A firm has determined its optimal capital structure which is composed of the following sources (long term debt is 20% of proportion, preferred stock is 10%, and common stock eqity is 70%)
and target market value proportions.
Debt: The firm can sell a 12-year, $1,000 par value, 7 percent bond for only $960. A flotation
cost of 2 percent of the face value would be required as well.
Preferred Stock: The firm has determined it can issue preferred stock at $75 per share par
value. The stock will pay a $10 annual dividend. The cost of issuing and selling the stock is $3
per share.
Common Stock: A firm's common stock is currently selling for $18 per share. The dividend
expected to be paid at the end of the coming year is $1.74. Its dividend payments are expected to
grow at 4%. It is expected that to sell, a new common stock issue must be underpriced $1 per
share in floatation costs. Additionally, the firm's marginal tax rate is 40 percent.

__WRITTEN REQUEST__
Translate this sentence from the capital structure problem above into Spanish: "The stock will pay a $10 annual dividend."

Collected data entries
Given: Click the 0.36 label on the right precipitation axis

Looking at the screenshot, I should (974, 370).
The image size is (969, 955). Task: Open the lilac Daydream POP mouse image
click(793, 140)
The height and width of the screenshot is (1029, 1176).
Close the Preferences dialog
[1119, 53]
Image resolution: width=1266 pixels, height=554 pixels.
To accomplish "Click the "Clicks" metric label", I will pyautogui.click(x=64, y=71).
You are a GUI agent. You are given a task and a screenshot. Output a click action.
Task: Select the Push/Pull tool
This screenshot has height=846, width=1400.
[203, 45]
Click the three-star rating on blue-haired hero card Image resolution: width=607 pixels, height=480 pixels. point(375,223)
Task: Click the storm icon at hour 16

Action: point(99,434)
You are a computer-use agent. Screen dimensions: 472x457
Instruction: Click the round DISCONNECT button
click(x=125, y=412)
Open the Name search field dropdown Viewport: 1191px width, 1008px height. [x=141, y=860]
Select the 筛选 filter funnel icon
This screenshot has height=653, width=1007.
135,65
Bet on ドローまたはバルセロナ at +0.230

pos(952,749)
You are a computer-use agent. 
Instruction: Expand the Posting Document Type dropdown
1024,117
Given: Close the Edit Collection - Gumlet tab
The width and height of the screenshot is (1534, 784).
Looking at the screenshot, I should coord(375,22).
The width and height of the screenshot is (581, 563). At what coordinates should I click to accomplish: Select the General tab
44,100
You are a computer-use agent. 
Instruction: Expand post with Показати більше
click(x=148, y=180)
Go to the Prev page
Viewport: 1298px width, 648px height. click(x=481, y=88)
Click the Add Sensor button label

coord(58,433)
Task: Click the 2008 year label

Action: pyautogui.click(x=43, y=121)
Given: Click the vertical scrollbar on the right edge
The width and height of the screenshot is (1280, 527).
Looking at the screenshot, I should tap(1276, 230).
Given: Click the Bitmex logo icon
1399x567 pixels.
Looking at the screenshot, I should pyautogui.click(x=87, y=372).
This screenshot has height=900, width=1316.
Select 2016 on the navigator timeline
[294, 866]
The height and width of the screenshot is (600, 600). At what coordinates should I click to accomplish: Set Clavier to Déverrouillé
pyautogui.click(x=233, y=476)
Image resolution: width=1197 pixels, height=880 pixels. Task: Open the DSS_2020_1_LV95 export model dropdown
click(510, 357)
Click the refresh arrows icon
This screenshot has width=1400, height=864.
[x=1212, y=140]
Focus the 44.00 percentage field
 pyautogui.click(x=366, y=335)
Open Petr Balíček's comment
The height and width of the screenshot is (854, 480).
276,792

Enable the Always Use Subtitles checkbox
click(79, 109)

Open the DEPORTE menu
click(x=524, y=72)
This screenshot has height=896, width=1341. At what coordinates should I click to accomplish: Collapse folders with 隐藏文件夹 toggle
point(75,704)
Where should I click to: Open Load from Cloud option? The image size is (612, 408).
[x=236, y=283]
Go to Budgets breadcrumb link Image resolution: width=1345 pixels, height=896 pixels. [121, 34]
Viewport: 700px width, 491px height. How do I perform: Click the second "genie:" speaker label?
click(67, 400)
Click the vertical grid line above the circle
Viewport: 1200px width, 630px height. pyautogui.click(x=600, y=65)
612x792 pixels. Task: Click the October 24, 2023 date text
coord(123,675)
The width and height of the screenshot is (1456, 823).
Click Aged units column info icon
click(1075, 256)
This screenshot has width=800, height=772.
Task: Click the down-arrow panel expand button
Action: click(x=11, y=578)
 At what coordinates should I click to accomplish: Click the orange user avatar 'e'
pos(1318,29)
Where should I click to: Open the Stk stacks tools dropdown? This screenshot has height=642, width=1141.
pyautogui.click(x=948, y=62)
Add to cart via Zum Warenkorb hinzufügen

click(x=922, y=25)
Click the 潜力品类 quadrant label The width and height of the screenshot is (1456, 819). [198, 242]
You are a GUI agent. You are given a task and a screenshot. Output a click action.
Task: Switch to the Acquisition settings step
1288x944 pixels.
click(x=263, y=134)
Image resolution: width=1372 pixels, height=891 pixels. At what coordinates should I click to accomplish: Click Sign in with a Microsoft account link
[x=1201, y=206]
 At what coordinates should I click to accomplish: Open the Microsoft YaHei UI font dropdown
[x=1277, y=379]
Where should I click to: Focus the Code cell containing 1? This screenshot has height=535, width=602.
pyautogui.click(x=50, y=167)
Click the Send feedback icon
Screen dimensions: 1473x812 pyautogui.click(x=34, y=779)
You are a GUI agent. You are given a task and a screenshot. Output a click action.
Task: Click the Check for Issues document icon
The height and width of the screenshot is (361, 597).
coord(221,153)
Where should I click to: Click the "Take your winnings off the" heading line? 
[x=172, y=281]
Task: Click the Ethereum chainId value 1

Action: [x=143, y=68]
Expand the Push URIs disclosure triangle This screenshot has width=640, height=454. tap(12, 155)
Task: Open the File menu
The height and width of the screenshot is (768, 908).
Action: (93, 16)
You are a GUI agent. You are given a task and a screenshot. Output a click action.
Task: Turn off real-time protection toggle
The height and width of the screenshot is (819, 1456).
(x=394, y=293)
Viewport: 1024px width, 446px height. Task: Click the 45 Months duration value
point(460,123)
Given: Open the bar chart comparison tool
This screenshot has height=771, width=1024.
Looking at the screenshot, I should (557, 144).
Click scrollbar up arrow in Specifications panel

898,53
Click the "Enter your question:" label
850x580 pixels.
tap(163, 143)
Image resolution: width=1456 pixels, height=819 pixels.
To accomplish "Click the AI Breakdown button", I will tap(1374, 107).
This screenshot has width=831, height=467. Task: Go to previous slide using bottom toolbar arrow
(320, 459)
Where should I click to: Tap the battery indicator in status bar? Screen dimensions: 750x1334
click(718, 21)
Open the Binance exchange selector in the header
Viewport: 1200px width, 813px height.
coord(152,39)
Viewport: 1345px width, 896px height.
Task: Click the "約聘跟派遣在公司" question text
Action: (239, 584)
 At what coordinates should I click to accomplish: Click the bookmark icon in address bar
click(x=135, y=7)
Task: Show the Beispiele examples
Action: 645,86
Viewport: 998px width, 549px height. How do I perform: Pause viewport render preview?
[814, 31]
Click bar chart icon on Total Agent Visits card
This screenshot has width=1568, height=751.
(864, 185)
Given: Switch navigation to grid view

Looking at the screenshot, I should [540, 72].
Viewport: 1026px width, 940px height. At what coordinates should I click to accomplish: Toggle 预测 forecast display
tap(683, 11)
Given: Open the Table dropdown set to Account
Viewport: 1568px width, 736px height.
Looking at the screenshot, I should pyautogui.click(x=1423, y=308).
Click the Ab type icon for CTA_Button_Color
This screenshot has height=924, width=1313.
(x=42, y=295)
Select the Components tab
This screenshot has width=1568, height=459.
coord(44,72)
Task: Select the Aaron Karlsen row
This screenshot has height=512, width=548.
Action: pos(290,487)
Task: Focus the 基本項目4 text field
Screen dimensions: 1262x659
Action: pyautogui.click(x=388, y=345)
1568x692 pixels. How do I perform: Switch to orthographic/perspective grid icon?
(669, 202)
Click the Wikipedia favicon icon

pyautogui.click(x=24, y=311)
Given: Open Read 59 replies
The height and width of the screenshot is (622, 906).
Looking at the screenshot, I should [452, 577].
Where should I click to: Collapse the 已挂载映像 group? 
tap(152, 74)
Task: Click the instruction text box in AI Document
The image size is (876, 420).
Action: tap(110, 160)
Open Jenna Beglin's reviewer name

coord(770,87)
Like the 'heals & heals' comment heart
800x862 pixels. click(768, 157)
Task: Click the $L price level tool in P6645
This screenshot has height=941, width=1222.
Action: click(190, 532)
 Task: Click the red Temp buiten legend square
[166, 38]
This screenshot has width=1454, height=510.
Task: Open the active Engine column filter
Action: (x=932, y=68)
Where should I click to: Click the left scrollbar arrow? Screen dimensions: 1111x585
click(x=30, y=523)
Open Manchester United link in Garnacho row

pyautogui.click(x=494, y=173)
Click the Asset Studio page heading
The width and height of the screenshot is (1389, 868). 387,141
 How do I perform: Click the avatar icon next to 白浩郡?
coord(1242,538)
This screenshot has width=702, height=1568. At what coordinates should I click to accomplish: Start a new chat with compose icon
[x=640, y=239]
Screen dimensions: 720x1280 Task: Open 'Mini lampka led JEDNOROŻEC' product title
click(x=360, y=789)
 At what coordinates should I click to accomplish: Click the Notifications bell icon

__PROBLEM SOLUTION__
La acción pagará un dividendo anual de $10.